Ironically, the presenter cites these surveys of stakeholder concerns as a reason to reexamine the hepatitis B birth dose, but fails to follow the advice of the report she just cited in the previous slide that states:
“While stakeholder concerns should be one, but not the only, element that drives continued searches for scientific evidence, the committee writes that these concerns alone, absent epidemiological or biological plausibility of potential safety problems, do not warrant further study.”
It is also always so amusing to me that those who spread disinformation to the public, do not see (or more accurately, don’t admit) their own role in parental confusion or concern over vaccines. Perhaps if ACIP members were to take a serious approach to their work and the meetings and would involve experts, correct disinformation out in the public and gather the best and most accurate data and information to educate the public, there would be fewer concerns and less confusion among those surveyed.
The presenter then shows a graph of various countries plotted out along the abscissa (x-axis) and the prevalence of HBsAg positivity along the ordinance (y-axis) with a color-shading of each bar corresponding to a country with the type of hepatitis B birth dose policy they have. She points to the U.S. as being an “outlier” because we have a universal policy, yet asserts the fact that the U.S. has the lowest prevalence of HBsAg positivity relative to the other countries with similar policies (Australia, Poland, Portugal, S. Korea, Bulgaria and Romania) is evidence that the birth dose is unnecessary instead of realizing that the low prevalence is exactly what you would expect to see with a very successful universal birth dose vaccine policy in place now for more than 30 years! She completely misses the point that this graph demonstrates the success of our policy. She does not point out that with our program now in place for more than three decades, we have a lower prevalence of hepatitis B infection among our population than do 74 percent of the countries that do not have such a policy.
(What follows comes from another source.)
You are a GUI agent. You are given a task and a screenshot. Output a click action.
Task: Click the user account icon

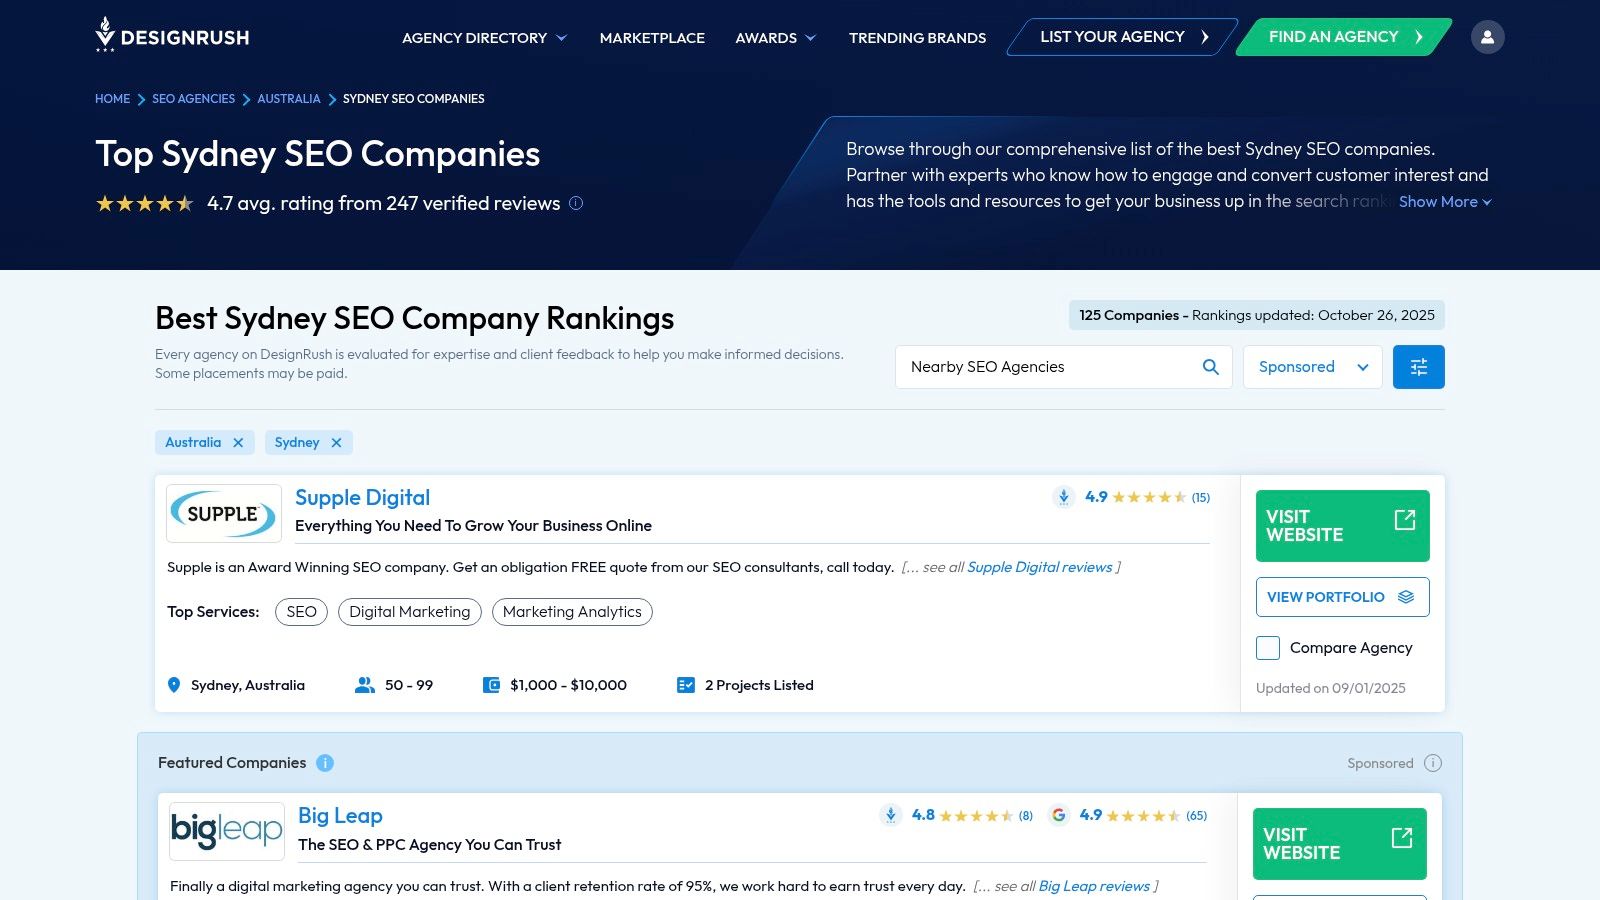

The Committee then spiraled down to a new low when the presenter handed the microphone over to Mr. Mark Blaxill, who is neither a physician nor a scientist to review the safety data for the vaccine. Realize that in the past, there would have been extensive reports assembled by subject matter experts, researchers and epidemiologists to present the most up-to-date and best evidence that we have, and these reports would have been made available to the members and the public in advance of the meeting.
In a cringe-worthy moment, demonstrating how unqualified and unknowledgeable about the information he was presenting, he presents findings from a study that showed that 18 percent of children experienced fatigue, weakness, diarrhea or irritability after the first dose of vaccine, and then in an effort that I can only imagine that is intended to cause confusion and conflate two completely different topics and sources, adds at the bottom of the slide a quote from a different source than the study he was discussing: “symptoms of encephalitis… watch for fever, lethargy (weakness or drowsiness), poor feeding, vomiting, body stiffness, unexplained/unusual irritability or crying,” and concludes that the side effects of immunization may actually be encephalitis, which is simply an outrageous and irresponsible claim, and fortunately, at least one physician on the ACIP was brave enough to call him out on this ridiculous claim.